Nelle civiltà evolute, gli esseri umani si organizzarono in moltitudini, partirono alla conquista di nuove terre e costrinsero i popoli a fuggire o li fecero prigionieri. Già nei tempi antichi molte migliaia di persone furono esiliate con la forza. In tempo di pace, fu la fame che costrinse le popolazioni a spostarsi verso nuove parti della terra. Coloro che cercavano migliori opportunità divennero rifugiati economici, sottraendosi così al rigido inverno europeo. Quelli che noi ora chiamiamo «americani» erano per lo più emigranti e rifugiati economici provenienti dall’Europa. Gli abitanti del Nord trasportarono milioni di persone dall’Africa verso l’America, spingendo nel frattempo gli abitanti originari nei più remoti angoli del continente.

Adattandosi – se costretta, forzata o indotta con lusinghe – alla propria esistenza con le ricerche e con i viaggi, l’umanità raffigura la sua grande mobilità anche nei miti, vagando per il Mediterraneo nell’Odissea, attraverso il mare e il deserto nell’esodo biblico. E anche la Bibbia è una piccola biblioteca da portare nel bagaglio a mano, scritta da e per dei migranti.

Adamo, cacciato dal Paradiso: all’origine dell’umanità

Adamo, «uomo», ed Eva, «vita», devono lasciare la loro prima dimora, il Paradiso, dopo che la tentazione alla disonestà li ha sopraffatti, costringendoli a un codardo gioco a «nascondino» (cfr Gen 3,8), e dopo che la vergogna per la vulnerabilità del loro essere nudi li ha indotti a nascondersi (cfr Gen 2,25; 3,10). Questa storia delle origini nella Genesi sembra scandagliare le profondità psichiche della natura irrequieta e agitata del genere umano. Ha qualcosa a che vedere con la diffidenza, con un’incomprensibile paura che non consente all’uomo di stare in piedi al cospetto di Dio in libertà e verità.

Questo appare evidente non appena la colpa assume forme tangibili e drammatiche. Caino uccide suo fratello Abele, e presto, dopo un breve periodo di insolente, arrogante rimozione – «Non lo so. Sono forse io il custode di mio fratello?» (Gen 4,9) –, viene sopraffatto dalla paura: «Troppo grande è la mia colpa per ottenere perdono. Ecco, tu mi scacci oggi da questo suolo e dovrò nascondermi lontano da te; io sarò ramingo e fuggiasco sulla terra e chiunque mi incontrerà mi ucciderà» (Gen 4,13-14).
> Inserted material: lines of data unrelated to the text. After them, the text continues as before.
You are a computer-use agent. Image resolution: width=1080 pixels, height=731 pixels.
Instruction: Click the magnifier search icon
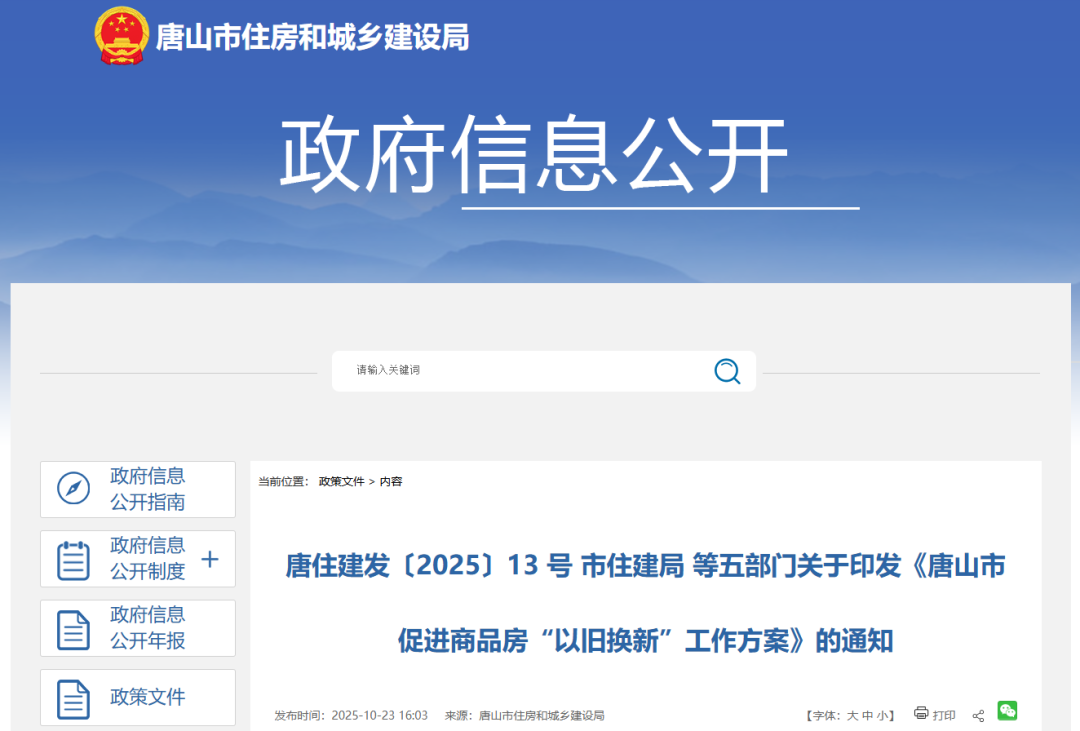[727, 371]
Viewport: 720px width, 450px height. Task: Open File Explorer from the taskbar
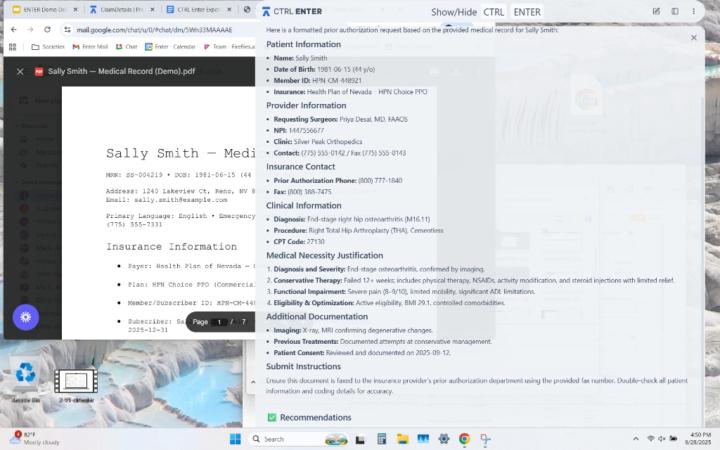(x=402, y=439)

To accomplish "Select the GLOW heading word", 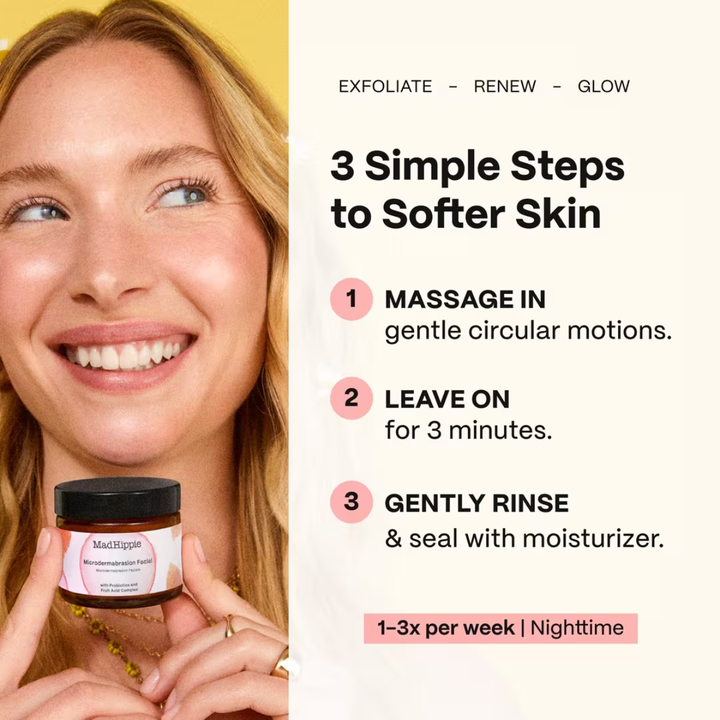I will (x=603, y=86).
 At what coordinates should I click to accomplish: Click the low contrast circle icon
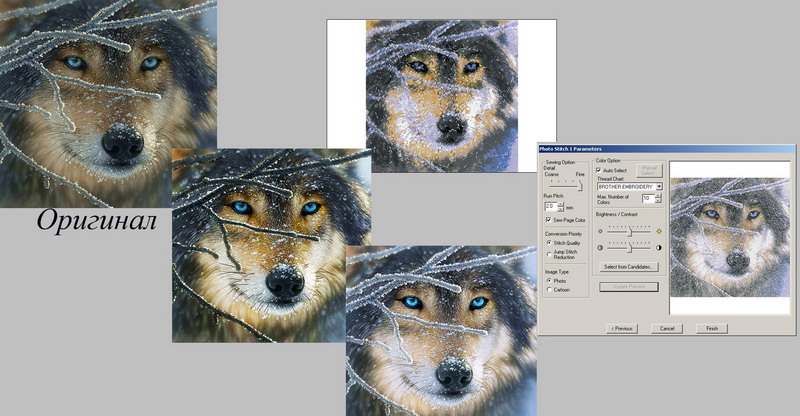[600, 247]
Così come Dio ha vestito Adamo ed Eva con del pellame (cfr Gen 3,21), allo stesso modo protegge Caino con un segno (Gen 4,15) per rendere la sua vita più sopportabile.

Il resto del libro della Genesi pullula anch’esso di episodi di fuga e di migrazione. Soltanto la famiglia di Noè sopravvisse al diluvio. Stipato nell’arca sul monte Ararat, il genere umano ricomincia tutto daccapo sotto il segno dell’arcobaleno (8,13-9,16). La costruzione della Torre di Babele, con la quale il genere umano desiderava forgiarsi un nome, ha come risultato la divisione per lingua e per territorio (11,1-9). Abramo, il patriarca d’Israele, proviene da Ur, nel sud dell’attuale Iraq, ed emigra con suo padre Terach a Harran, nel nord della Siria (11,31). In seguito è la chiamata da parte di Dio che lo conduce a una nuova terra (12,1). Ma la sua famiglia deve fuggire nuovamente. La carestia costringe lui e più tardi l’intera famiglia di Giacobbe (Israele) verso l’Egitto (12,10; 46,6).